Jeff Bezos’ Blue Origin unveils 5,408-satellite network to challenge SpaceX’s Starlink
Jeff Bezos is making a serious move into the satellite communications race. Blue Origin, the space company he founded in 2000, announced plans Wednesday to deploy a massive constellation of 5,408 satellites, setting up a direct challenge to Elon Musk’s Starlink. The network, called TeraWave, marks Bezos’ boldest push yet into one of the most competitive battles in space.
“Blue Origin today announced TeraWave, a satellite communications network designed to deliver symmetrical data speeds of up to 6 Tbps anywhere on Earth. This network will service tens of thousands of enterprise, data center, and government users who require reliable connectivity for critical operations,” the company said in a news release.
The announcement puts Bezos in direct competition with Musk. SpaceX’s Starlink currently operates more than 9,000 satellites and serves roughly 9 million customers worldwide. What began as a consumer broadband play has evolved into a global infrastructure layer used by militaries, disaster responders, airlines, and shipping companies.
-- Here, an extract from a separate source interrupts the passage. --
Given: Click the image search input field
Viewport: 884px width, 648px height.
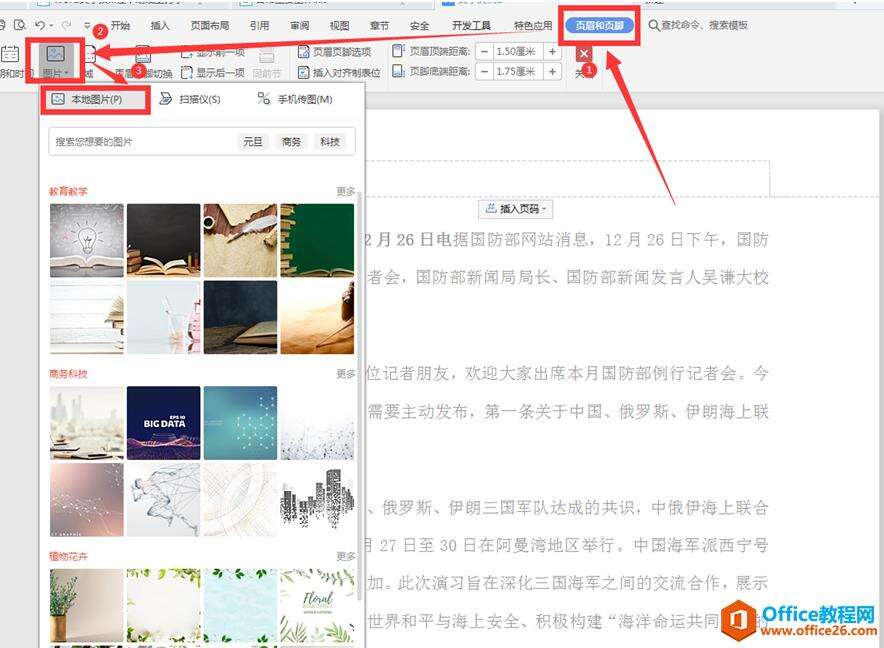Looking at the screenshot, I should 140,142.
Bezos is no stranger to the satellite business. Amazon, which he founded in 1994, has been building its own constellation under what was once known as Project Kuiper. The service recently rebranded to Leo and has already launched 180 satellites since April through missions run by partners such as United Launch Alliance and SpaceX. Several upcoming launches will be handled by Blue Origin itself.
TeraWave: Inside Blue Origin’s Satellite Network

TeraWave is built for enterprise, data center operators, and government customers. Blue Origin says the system will deliver data speeds of “up to 6 terabits per second” using satellites stationed across low Earth orbit and medium Earth orbit. That places them between roughly 100 miles and 21,000 miles above the planet, a range meant to balance speed, coverage, and reliability. The company expects to begin launching the constellation in the fourth quarter of 2027.
The network is built around a constellation of 5,408 satellites connected through optical links, spread across low Earth orbit and medium Earth orbit. This dual-orbit setup lets Blue Origin move massive amounts of data between global hubs and end users, even in places where laying fiber is expensive, impractical, or slow. That includes remote regions, rural communities, and fast-growing suburban areas where traditional infrastructure struggles to keep up.
The company says its enterprise-grade terminals can be deployed quickly anywhere in the world and plug directly into existing high-capacity networks. That adds new routing options and strengthens overall network reliability, giving customers more paths for their data instead of relying on a single connection.

TeraWave Specs
TeraWave targets organizations that need more than standard satellite service. Blue Origin is going after higher throughput, balanced upload and download speeds, built-in redundancy, and the ability to scale quickly as demand grows. The system pairs radio frequency and optical links to deliver performance that complements fiber rather than trying to replace it.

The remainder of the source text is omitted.